29 Mar GOODBYE HARD DISKS, DNA HAS ARRIVED
Is DNA the hard disk of the future? One gram of DNA has a capacity of 215 petabytes!
As the amount of information in the world doubles annually, the technology we use today to store digital data, such as USB or hard disk, could soon go into oblivion. The scientists are developing new data storage technology, and a fenomenal solution comes in the form of DNA molecule.
What makes DNA highly suitable gatekeeper for information is its density and stability, and the ability to save large amounts of data for thousands of years. Regardless of its length, a strand of DNA has four basic components: adenine, thymine, guanine and cytosine (A, T, G, C). If we assign the bases T and G value 1, and A and C value 0, then a large DNA strand becomes a binary memory record.

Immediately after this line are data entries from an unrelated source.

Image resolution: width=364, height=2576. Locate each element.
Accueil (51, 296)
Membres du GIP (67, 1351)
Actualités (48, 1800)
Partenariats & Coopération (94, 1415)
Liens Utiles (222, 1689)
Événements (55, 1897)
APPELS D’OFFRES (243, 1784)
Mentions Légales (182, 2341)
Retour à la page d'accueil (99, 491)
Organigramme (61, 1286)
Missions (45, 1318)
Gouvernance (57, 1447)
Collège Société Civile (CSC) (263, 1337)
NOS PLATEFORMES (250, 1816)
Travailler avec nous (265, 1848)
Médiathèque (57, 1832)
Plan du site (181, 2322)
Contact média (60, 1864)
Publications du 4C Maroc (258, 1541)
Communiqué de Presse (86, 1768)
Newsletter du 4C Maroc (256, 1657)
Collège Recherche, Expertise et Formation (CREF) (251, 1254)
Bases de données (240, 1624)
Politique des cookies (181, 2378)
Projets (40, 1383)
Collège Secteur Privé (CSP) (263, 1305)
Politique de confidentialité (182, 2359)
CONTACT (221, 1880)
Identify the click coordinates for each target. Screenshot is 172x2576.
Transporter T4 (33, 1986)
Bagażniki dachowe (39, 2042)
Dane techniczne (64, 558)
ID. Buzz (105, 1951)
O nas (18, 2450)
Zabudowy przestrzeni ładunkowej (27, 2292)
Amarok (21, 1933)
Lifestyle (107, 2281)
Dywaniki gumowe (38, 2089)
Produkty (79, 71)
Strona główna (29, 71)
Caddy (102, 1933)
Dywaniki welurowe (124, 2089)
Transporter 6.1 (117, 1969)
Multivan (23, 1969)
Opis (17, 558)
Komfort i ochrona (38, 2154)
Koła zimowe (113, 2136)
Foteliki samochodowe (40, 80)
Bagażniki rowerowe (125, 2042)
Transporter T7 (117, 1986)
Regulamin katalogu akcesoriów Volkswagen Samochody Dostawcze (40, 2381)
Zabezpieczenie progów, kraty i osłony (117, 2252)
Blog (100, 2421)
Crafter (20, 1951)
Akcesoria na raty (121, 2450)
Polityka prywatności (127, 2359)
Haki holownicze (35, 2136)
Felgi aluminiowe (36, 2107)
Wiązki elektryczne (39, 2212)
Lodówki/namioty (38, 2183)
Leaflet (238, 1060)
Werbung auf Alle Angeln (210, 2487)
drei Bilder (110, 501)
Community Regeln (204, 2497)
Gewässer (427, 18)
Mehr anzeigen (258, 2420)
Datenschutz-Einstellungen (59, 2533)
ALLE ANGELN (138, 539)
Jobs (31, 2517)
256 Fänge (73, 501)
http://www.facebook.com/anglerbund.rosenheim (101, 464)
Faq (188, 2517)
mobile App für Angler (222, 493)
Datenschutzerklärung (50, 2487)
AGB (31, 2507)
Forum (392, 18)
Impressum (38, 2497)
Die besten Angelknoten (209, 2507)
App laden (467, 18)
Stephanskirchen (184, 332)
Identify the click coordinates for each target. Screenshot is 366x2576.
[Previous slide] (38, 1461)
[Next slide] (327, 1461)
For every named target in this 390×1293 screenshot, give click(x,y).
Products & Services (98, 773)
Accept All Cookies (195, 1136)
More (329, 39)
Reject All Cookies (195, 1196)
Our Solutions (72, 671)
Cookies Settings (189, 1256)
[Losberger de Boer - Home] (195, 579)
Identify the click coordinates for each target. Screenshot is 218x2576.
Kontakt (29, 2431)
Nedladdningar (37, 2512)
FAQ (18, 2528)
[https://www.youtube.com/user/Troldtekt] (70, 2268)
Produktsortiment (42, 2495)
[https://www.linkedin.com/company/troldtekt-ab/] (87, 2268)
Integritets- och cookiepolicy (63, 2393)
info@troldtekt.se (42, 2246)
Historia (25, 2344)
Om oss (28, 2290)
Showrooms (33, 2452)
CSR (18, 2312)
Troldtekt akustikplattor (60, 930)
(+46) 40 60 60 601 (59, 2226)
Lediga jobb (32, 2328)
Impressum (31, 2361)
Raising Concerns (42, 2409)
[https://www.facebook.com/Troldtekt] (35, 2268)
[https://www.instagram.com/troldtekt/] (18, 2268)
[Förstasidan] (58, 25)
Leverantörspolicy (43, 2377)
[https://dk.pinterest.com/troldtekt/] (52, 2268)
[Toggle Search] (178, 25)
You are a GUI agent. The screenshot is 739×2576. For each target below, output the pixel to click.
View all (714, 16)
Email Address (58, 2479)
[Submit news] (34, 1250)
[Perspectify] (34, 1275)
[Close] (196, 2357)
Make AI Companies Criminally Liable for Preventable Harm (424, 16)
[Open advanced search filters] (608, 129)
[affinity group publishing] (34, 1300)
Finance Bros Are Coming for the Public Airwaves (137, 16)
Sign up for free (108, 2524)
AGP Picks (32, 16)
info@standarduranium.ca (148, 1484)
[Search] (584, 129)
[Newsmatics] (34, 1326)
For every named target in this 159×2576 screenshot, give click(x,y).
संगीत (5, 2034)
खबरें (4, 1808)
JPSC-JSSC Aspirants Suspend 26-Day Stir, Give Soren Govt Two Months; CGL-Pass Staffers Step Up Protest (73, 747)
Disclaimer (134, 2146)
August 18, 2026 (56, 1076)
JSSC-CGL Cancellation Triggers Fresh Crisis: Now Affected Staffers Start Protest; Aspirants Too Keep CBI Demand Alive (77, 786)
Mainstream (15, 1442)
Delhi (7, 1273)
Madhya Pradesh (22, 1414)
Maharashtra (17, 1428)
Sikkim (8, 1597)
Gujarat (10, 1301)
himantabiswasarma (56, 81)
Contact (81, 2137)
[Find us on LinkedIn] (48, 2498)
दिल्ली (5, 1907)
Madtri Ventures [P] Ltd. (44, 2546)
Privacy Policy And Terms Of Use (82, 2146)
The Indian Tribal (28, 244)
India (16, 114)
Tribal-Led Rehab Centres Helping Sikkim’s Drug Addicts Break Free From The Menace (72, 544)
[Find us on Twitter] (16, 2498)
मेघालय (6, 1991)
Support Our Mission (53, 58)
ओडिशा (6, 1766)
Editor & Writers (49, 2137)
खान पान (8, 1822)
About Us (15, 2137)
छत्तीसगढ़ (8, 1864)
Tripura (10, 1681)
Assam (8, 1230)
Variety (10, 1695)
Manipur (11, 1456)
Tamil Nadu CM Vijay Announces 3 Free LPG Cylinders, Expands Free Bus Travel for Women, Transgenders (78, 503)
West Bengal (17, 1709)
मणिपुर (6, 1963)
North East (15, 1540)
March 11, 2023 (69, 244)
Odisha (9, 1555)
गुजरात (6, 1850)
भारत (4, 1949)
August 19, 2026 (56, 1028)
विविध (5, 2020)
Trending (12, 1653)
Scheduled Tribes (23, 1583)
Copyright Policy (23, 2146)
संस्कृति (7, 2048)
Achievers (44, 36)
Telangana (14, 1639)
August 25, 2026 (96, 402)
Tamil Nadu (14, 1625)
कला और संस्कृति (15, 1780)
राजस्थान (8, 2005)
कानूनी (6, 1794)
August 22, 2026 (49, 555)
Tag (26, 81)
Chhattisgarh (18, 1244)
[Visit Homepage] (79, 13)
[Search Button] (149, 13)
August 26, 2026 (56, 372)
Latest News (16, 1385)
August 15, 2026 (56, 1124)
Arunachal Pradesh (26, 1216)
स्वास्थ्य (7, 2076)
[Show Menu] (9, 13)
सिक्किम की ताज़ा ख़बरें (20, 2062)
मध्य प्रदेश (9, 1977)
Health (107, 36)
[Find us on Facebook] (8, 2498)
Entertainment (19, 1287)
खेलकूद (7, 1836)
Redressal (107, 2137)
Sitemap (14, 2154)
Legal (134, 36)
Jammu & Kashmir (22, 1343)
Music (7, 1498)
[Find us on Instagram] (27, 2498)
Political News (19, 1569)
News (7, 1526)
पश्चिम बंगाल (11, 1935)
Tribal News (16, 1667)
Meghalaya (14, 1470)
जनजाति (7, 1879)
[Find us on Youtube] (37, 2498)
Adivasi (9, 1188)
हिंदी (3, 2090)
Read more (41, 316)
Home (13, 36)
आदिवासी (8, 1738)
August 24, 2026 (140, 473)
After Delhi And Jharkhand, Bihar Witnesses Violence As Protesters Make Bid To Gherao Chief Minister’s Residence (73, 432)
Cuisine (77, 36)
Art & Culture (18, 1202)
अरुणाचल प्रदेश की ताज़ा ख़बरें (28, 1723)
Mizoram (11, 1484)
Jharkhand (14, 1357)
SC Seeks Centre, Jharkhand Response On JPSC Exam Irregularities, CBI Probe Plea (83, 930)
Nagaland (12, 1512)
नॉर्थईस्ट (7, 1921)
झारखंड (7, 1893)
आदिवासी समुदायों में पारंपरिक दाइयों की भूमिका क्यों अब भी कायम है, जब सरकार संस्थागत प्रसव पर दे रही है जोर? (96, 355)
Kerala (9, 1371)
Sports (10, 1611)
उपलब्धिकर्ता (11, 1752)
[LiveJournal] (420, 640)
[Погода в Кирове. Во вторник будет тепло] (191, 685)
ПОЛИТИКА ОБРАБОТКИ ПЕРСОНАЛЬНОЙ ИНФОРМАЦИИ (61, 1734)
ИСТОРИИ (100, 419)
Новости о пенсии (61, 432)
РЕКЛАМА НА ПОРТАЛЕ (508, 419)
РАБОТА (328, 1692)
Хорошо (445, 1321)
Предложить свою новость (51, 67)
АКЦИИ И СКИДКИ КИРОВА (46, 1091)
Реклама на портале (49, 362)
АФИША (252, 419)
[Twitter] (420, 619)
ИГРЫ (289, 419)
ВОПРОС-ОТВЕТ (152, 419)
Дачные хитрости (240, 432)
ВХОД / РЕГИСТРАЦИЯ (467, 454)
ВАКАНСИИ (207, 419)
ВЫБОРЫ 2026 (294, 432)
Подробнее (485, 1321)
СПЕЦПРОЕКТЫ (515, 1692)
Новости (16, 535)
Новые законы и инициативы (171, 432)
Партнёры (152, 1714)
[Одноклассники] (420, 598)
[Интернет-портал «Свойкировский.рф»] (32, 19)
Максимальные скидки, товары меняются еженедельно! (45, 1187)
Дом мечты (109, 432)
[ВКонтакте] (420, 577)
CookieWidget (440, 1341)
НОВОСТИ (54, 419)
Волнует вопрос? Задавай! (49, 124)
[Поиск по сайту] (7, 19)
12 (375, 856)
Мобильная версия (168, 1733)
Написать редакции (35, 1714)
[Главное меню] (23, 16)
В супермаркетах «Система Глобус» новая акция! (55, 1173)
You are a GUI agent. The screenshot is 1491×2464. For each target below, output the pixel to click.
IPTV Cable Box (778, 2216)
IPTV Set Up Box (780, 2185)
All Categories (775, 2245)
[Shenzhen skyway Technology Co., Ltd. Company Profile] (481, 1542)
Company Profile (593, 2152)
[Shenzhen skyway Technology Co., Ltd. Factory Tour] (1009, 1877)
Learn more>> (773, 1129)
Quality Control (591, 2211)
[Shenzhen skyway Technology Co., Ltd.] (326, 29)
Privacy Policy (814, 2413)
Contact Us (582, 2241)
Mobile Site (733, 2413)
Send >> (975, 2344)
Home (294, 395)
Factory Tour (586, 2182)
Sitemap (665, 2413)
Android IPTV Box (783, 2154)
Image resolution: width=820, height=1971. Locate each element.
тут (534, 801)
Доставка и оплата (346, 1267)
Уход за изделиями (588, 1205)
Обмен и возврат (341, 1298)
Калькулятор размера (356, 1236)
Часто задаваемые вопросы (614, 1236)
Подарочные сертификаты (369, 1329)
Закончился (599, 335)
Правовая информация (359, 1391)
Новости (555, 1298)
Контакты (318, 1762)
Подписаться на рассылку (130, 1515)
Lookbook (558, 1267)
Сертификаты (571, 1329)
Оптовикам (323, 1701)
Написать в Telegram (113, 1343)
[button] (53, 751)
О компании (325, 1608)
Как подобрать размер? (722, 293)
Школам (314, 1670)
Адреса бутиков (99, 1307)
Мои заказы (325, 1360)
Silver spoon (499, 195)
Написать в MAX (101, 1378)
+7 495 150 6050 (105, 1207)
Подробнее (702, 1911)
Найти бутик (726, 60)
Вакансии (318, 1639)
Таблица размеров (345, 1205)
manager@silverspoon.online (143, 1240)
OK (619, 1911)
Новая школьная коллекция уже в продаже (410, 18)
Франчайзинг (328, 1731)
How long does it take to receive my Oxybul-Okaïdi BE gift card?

In this way, DNA nucleotides become elements of digital system for data storage which can be read by DNA sequencing. Theoretically, it is estimated that one gram of DNA has a capacity of about 215 petabytes (215 million gigabytes). In this way, all the digital data that is created by humanity could fit in one room of DNA.
For now, the biggest problem is reading data storage by sequencing DNA. It is estimated that the cost of this process will fall more than 100 times in the next year and that the DNA will become the primary method for long-term storage of large amounts of data.